**Work to complete**
Count the lines of the data below that contain the word "Click", and reply with the number alone.

**Data provided**

■ ■ ■ ■ ■

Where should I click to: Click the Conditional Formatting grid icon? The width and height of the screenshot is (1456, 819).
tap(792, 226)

■ ■ ■ ■ ■

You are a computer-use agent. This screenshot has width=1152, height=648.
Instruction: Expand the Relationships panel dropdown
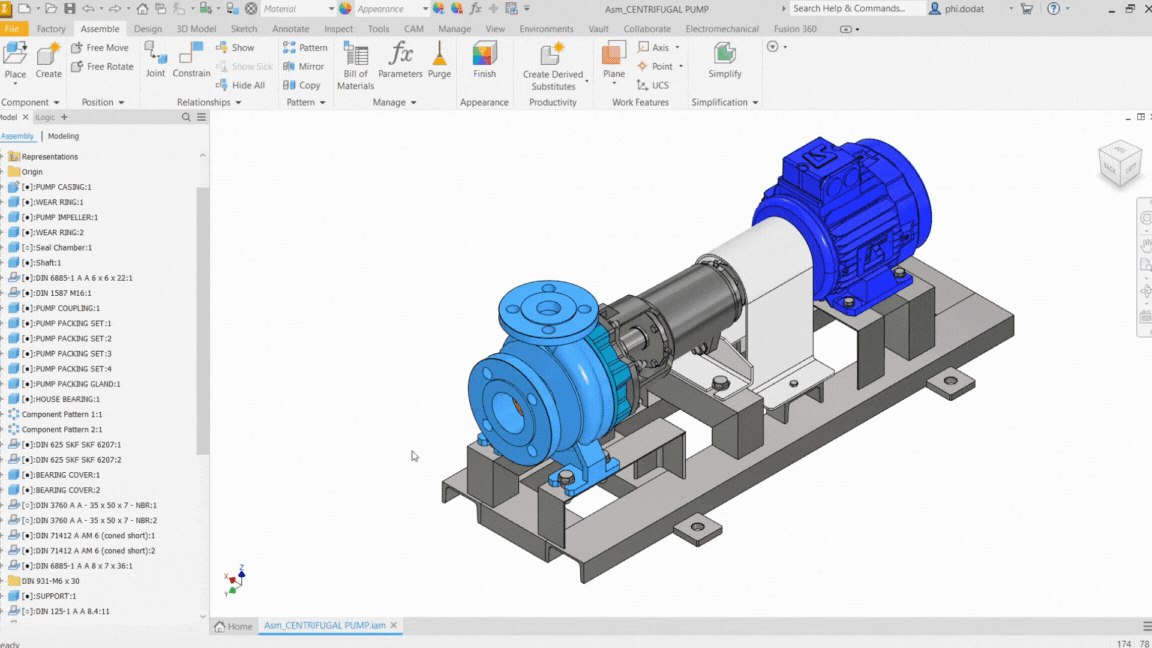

■ ■ ■ ■ ■

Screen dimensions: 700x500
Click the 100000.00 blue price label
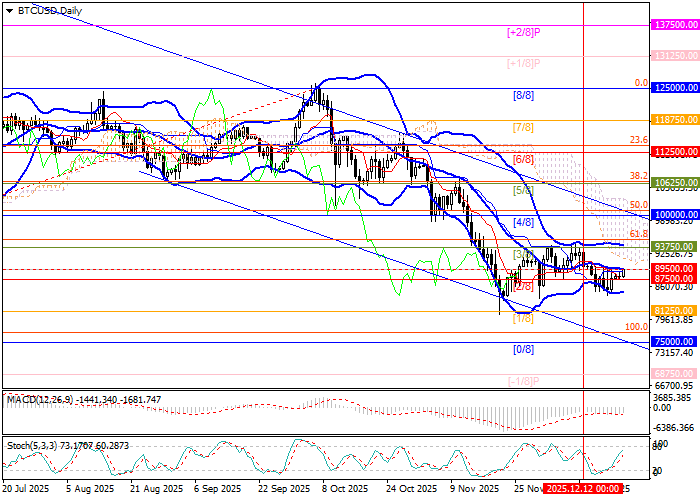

■ ■ ■ ■ ■

**Solution to this task**
2